_Action item_: Can you reproduce every one of the records below verbatim, without changing or leaving out a single line?

_Material supplied_:
━━━━━━
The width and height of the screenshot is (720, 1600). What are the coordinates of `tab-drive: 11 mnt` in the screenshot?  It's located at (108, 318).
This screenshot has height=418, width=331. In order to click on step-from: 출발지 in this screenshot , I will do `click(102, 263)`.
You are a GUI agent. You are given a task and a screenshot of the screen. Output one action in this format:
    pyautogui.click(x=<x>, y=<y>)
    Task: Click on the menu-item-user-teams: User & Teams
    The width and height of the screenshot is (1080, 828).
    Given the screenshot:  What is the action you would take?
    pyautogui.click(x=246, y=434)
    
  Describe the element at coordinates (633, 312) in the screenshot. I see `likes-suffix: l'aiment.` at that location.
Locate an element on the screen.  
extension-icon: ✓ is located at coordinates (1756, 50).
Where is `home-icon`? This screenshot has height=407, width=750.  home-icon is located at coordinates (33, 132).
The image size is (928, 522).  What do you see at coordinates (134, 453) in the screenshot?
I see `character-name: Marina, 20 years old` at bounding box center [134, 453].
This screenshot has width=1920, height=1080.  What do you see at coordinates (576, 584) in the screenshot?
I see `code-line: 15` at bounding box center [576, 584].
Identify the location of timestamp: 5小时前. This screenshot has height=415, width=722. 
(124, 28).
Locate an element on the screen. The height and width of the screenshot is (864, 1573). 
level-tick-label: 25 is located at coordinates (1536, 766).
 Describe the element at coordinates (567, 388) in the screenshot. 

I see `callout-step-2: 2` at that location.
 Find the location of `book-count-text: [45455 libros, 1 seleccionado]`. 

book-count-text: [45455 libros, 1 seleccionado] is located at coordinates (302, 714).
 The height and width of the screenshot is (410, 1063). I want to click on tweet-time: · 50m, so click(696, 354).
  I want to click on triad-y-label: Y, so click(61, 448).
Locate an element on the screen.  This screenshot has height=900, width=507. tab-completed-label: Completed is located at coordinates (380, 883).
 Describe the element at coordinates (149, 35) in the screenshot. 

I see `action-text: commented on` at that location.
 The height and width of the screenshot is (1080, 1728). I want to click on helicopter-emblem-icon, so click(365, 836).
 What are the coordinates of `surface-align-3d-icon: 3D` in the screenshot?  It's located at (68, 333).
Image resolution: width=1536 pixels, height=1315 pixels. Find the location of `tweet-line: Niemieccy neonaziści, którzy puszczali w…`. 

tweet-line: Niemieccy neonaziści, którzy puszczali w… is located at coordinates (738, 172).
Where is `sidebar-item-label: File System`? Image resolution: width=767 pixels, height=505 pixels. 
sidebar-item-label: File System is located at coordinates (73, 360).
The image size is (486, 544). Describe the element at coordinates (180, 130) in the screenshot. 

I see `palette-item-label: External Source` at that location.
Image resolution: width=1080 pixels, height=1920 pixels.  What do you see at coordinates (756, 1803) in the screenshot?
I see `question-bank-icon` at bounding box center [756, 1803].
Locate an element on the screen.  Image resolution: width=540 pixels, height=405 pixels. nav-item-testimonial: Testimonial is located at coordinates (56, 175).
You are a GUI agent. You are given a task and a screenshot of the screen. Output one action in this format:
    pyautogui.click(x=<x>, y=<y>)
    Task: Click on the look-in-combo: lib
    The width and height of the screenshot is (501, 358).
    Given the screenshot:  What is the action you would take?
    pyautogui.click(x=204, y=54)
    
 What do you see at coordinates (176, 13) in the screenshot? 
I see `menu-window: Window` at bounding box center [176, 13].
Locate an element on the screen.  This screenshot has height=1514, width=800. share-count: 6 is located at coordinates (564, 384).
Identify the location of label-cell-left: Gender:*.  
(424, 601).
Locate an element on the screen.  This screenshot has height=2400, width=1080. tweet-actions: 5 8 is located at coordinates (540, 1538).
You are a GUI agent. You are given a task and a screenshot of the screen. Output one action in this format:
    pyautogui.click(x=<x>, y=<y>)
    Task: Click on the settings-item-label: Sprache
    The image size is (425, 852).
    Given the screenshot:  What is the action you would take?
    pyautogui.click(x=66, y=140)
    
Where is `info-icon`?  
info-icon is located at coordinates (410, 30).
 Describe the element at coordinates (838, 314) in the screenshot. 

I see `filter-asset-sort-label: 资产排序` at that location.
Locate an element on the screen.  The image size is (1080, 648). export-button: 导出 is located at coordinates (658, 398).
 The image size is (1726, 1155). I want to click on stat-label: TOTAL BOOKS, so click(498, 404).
━━━━━━
_Written answer_:
The width and height of the screenshot is (720, 1600). What are the coordinates of `tab-drive: 11 mnt` in the screenshot?  It's located at (108, 318).
This screenshot has height=418, width=331. In order to click on step-from: 출발지 in this screenshot , I will do `click(102, 263)`.
You are a GUI agent. You are given a task and a screenshot of the screen. Output one action in this format:
    pyautogui.click(x=<x>, y=<y>)
    Task: Click on the menu-item-user-teams: User & Teams
    The width and height of the screenshot is (1080, 828).
    Given the screenshot:  What is the action you would take?
    pyautogui.click(x=246, y=434)
    
  Describe the element at coordinates (633, 312) in the screenshot. I see `likes-suffix: l'aiment.` at that location.
Locate an element on the screen.  
extension-icon: ✓ is located at coordinates (1756, 50).
Where is `home-icon`? This screenshot has height=407, width=750.  home-icon is located at coordinates (33, 132).
The image size is (928, 522).  What do you see at coordinates (134, 453) in the screenshot?
I see `character-name: Marina, 20 years old` at bounding box center [134, 453].
This screenshot has width=1920, height=1080.  What do you see at coordinates (576, 584) in the screenshot?
I see `code-line: 15` at bounding box center [576, 584].
Identify the location of timestamp: 5小时前. This screenshot has height=415, width=722. 
(124, 28).
Locate an element on the screen. The height and width of the screenshot is (864, 1573). 
level-tick-label: 25 is located at coordinates (1536, 766).
 Describe the element at coordinates (567, 388) in the screenshot. 

I see `callout-step-2: 2` at that location.
 Find the location of `book-count-text: [45455 libros, 1 seleccionado]`. 

book-count-text: [45455 libros, 1 seleccionado] is located at coordinates (302, 714).
 The height and width of the screenshot is (410, 1063). I want to click on tweet-time: · 50m, so click(696, 354).
  I want to click on triad-y-label: Y, so click(61, 448).
Locate an element on the screen.  This screenshot has height=900, width=507. tab-completed-label: Completed is located at coordinates (380, 883).
 Describe the element at coordinates (149, 35) in the screenshot. 

I see `action-text: commented on` at that location.
 The height and width of the screenshot is (1080, 1728). I want to click on helicopter-emblem-icon, so click(365, 836).
 What are the coordinates of `surface-align-3d-icon: 3D` in the screenshot?  It's located at (68, 333).
Image resolution: width=1536 pixels, height=1315 pixels. Find the location of `tweet-line: Niemieccy neonaziści, którzy puszczali w…`. 

tweet-line: Niemieccy neonaziści, którzy puszczali w… is located at coordinates (738, 172).
Where is `sidebar-item-label: File System`? Image resolution: width=767 pixels, height=505 pixels. 
sidebar-item-label: File System is located at coordinates (73, 360).
The image size is (486, 544). Describe the element at coordinates (180, 130) in the screenshot. 

I see `palette-item-label: External Source` at that location.
Image resolution: width=1080 pixels, height=1920 pixels.  What do you see at coordinates (756, 1803) in the screenshot?
I see `question-bank-icon` at bounding box center [756, 1803].
Locate an element on the screen.  Image resolution: width=540 pixels, height=405 pixels. nav-item-testimonial: Testimonial is located at coordinates (56, 175).
You are a GUI agent. You are given a task and a screenshot of the screen. Output one action in this format:
    pyautogui.click(x=<x>, y=<y>)
    Task: Click on the look-in-combo: lib
    The width and height of the screenshot is (501, 358).
    Given the screenshot:  What is the action you would take?
    pyautogui.click(x=204, y=54)
    
 What do you see at coordinates (176, 13) in the screenshot? 
I see `menu-window: Window` at bounding box center [176, 13].
Locate an element on the screen.  This screenshot has height=1514, width=800. share-count: 6 is located at coordinates (564, 384).
Identify the location of label-cell-left: Gender:*.  
(424, 601).
Locate an element on the screen.  This screenshot has height=2400, width=1080. tweet-actions: 5 8 is located at coordinates (540, 1538).
You are a GUI agent. You are given a task and a screenshot of the screen. Output one action in this format:
    pyautogui.click(x=<x>, y=<y>)
    Task: Click on the settings-item-label: Sprache
    The image size is (425, 852).
    Given the screenshot:  What is the action you would take?
    pyautogui.click(x=66, y=140)
    
Where is `info-icon`?  
info-icon is located at coordinates (410, 30).
 Describe the element at coordinates (838, 314) in the screenshot. 

I see `filter-asset-sort-label: 资产排序` at that location.
Locate an element on the screen.  The image size is (1080, 648). export-button: 导出 is located at coordinates (658, 398).
 The image size is (1726, 1155). I want to click on stat-label: TOTAL BOOKS, so click(498, 404).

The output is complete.